[Requirement] Your task is to copy the stretch of lines in the records below that begins with the line containing "Where should I click to: Toggle" and ends with the line containing "You are a computer-use agent. The", exactly as written, with nothing added.

Collected data:
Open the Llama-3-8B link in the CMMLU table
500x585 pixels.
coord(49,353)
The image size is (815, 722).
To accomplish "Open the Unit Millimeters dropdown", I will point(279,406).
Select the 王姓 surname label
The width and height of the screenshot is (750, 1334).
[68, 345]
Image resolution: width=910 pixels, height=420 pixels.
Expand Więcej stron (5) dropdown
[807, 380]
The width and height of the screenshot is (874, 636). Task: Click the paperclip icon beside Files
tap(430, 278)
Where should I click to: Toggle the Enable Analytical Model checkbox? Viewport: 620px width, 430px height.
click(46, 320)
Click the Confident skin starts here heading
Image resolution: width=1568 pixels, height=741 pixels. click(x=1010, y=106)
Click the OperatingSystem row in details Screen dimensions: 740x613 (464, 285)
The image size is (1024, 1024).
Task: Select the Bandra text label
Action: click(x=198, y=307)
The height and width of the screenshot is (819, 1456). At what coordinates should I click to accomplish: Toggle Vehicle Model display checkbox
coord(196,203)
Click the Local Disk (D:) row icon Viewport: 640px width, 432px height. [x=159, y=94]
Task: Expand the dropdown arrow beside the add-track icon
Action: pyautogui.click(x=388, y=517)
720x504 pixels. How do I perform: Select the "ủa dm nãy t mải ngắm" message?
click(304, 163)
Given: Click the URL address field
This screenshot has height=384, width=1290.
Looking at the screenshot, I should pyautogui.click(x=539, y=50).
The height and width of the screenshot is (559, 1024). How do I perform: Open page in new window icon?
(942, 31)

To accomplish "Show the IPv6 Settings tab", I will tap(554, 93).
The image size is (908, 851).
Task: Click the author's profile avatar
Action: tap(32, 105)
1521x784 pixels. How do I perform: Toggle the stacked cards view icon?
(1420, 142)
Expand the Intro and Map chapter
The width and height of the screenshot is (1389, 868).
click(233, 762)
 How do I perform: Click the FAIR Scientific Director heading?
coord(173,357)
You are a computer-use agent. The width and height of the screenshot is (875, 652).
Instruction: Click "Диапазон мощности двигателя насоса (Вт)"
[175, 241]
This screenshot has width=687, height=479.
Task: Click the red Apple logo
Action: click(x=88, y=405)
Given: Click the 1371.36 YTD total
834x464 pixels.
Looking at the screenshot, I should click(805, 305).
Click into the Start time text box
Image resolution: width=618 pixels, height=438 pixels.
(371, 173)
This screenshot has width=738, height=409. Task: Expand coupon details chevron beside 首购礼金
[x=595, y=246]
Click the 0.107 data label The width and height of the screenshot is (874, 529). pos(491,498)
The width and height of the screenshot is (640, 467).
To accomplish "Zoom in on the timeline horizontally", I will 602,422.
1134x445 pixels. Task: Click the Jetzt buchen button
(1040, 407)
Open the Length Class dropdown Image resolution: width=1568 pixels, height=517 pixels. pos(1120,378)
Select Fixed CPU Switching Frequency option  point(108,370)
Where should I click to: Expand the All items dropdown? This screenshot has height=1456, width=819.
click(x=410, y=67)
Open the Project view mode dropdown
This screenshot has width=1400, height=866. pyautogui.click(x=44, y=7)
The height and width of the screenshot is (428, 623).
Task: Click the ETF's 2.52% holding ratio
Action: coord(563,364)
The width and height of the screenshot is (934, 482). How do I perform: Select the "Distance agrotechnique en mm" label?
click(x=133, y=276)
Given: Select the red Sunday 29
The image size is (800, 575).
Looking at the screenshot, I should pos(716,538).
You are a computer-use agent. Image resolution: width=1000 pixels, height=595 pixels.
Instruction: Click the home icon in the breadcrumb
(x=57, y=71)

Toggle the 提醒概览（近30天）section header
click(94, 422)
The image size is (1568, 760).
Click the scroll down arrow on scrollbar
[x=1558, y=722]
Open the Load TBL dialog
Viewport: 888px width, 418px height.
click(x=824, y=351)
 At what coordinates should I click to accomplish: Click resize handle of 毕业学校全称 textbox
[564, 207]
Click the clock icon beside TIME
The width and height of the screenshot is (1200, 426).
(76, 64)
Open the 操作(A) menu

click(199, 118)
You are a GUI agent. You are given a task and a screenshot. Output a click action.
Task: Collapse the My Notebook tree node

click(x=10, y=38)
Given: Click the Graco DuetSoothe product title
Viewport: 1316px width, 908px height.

[Solution for this task]
Where should I click to: Toggle the Enable Analytical Model checkbox? Viewport: 620px width, 430px height.
click(46, 320)
Click the Confident skin starts here heading
Image resolution: width=1568 pixels, height=741 pixels. click(x=1010, y=106)
Click the OperatingSystem row in details Screen dimensions: 740x613 (464, 285)
The image size is (1024, 1024).
Task: Select the Bandra text label
Action: click(x=198, y=307)
The height and width of the screenshot is (819, 1456). At what coordinates should I click to accomplish: Toggle Vehicle Model display checkbox
coord(196,203)
Click the Local Disk (D:) row icon Viewport: 640px width, 432px height. [x=159, y=94]
Task: Expand the dropdown arrow beside the add-track icon
Action: pyautogui.click(x=388, y=517)
720x504 pixels. How do I perform: Select the "ủa dm nãy t mải ngắm" message?
click(304, 163)
Given: Click the URL address field
This screenshot has height=384, width=1290.
Looking at the screenshot, I should pyautogui.click(x=539, y=50).
The height and width of the screenshot is (559, 1024). How do I perform: Open page in new window icon?
(942, 31)

To accomplish "Show the IPv6 Settings tab", I will tap(554, 93).
The image size is (908, 851).
Task: Click the author's profile avatar
Action: tap(32, 105)
1521x784 pixels. How do I perform: Toggle the stacked cards view icon?
(1420, 142)
Expand the Intro and Map chapter
The width and height of the screenshot is (1389, 868).
click(233, 762)
 How do I perform: Click the FAIR Scientific Director heading?
coord(173,357)
You are a computer-use agent. The width and height of the screenshot is (875, 652).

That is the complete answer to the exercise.